--- EXERCISE GOAL ---
What follows is a listing. Write it all out exactly.

***

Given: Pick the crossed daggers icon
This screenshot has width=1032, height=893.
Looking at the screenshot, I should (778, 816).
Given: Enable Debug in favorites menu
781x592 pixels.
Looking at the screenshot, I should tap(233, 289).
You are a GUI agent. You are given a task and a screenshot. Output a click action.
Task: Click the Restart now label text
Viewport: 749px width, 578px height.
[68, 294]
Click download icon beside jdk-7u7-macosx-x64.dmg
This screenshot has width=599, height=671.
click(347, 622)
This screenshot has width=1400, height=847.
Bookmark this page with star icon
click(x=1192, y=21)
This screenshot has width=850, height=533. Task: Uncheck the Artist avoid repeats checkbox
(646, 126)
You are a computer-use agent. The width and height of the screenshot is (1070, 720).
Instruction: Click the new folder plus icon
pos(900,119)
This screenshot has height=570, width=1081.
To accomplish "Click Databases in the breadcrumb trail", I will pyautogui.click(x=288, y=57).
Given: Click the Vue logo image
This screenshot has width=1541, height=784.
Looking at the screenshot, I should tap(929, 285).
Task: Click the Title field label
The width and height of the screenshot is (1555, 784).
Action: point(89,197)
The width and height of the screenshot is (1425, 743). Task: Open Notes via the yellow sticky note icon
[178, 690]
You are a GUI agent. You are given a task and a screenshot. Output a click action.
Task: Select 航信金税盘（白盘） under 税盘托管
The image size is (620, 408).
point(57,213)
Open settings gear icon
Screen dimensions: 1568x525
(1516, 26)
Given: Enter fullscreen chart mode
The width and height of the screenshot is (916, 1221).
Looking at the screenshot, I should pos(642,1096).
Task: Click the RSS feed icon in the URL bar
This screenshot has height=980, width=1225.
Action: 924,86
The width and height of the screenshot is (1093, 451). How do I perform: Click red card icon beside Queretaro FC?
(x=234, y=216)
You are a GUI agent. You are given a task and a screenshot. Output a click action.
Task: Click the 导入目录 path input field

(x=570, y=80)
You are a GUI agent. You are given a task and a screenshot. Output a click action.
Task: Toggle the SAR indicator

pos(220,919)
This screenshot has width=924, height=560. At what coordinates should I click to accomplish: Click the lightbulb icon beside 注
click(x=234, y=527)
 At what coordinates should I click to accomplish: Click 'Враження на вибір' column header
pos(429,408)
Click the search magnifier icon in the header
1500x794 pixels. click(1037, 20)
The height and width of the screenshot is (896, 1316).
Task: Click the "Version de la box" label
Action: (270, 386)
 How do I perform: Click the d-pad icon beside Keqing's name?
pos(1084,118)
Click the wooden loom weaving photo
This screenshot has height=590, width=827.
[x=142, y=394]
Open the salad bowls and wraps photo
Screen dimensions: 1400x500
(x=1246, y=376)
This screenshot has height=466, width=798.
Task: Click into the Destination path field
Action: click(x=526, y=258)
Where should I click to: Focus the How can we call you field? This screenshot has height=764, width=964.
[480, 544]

***

--- TASK RESPONSE ---
Given: Pick the crossed daggers icon
This screenshot has width=1032, height=893.
Looking at the screenshot, I should (778, 816).
Given: Enable Debug in favorites menu
781x592 pixels.
Looking at the screenshot, I should tap(233, 289).
You are a GUI agent. You are given a task and a screenshot. Output a click action.
Task: Click the Restart now label text
Viewport: 749px width, 578px height.
[68, 294]
Click download icon beside jdk-7u7-macosx-x64.dmg
This screenshot has width=599, height=671.
click(347, 622)
This screenshot has width=1400, height=847.
Bookmark this page with star icon
click(x=1192, y=21)
This screenshot has width=850, height=533. Task: Uncheck the Artist avoid repeats checkbox
(646, 126)
You are a computer-use agent. The width and height of the screenshot is (1070, 720).
Instruction: Click the new folder plus icon
pos(900,119)
This screenshot has height=570, width=1081.
To accomplish "Click Databases in the breadcrumb trail", I will pyautogui.click(x=288, y=57).
Given: Click the Vue logo image
This screenshot has width=1541, height=784.
Looking at the screenshot, I should tap(929, 285).
Task: Click the Title field label
The width and height of the screenshot is (1555, 784).
Action: point(89,197)
The width and height of the screenshot is (1425, 743). Task: Open Notes via the yellow sticky note icon
[178, 690]
You are a GUI agent. You are given a task and a screenshot. Output a click action.
Task: Select 航信金税盘（白盘） under 税盘托管
The image size is (620, 408).
point(57,213)
Open settings gear icon
Screen dimensions: 1568x525
(1516, 26)
Given: Enter fullscreen chart mode
The width and height of the screenshot is (916, 1221).
Looking at the screenshot, I should pos(642,1096).
Task: Click the RSS feed icon in the URL bar
This screenshot has height=980, width=1225.
Action: 924,86
The width and height of the screenshot is (1093, 451). How do I perform: Click red card icon beside Queretaro FC?
(x=234, y=216)
You are a GUI agent. You are given a task and a screenshot. Output a click action.
Task: Click the 导入目录 path input field

(x=570, y=80)
You are a GUI agent. You are given a task and a screenshot. Output a click action.
Task: Toggle the SAR indicator

pos(220,919)
This screenshot has width=924, height=560. At what coordinates should I click to accomplish: Click the lightbulb icon beside 注
click(x=234, y=527)
 At what coordinates should I click to accomplish: Click 'Враження на вибір' column header
pos(429,408)
Click the search magnifier icon in the header
1500x794 pixels. click(1037, 20)
The height and width of the screenshot is (896, 1316).
Task: Click the "Version de la box" label
Action: (270, 386)
 How do I perform: Click the d-pad icon beside Keqing's name?
pos(1084,118)
Click the wooden loom weaving photo
This screenshot has height=590, width=827.
[x=142, y=394]
Open the salad bowls and wraps photo
Screen dimensions: 1400x500
(x=1246, y=376)
This screenshot has height=466, width=798.
Task: Click into the Destination path field
Action: click(x=526, y=258)
Where should I click to: Focus the How can we call you field? This screenshot has height=764, width=964.
[480, 544]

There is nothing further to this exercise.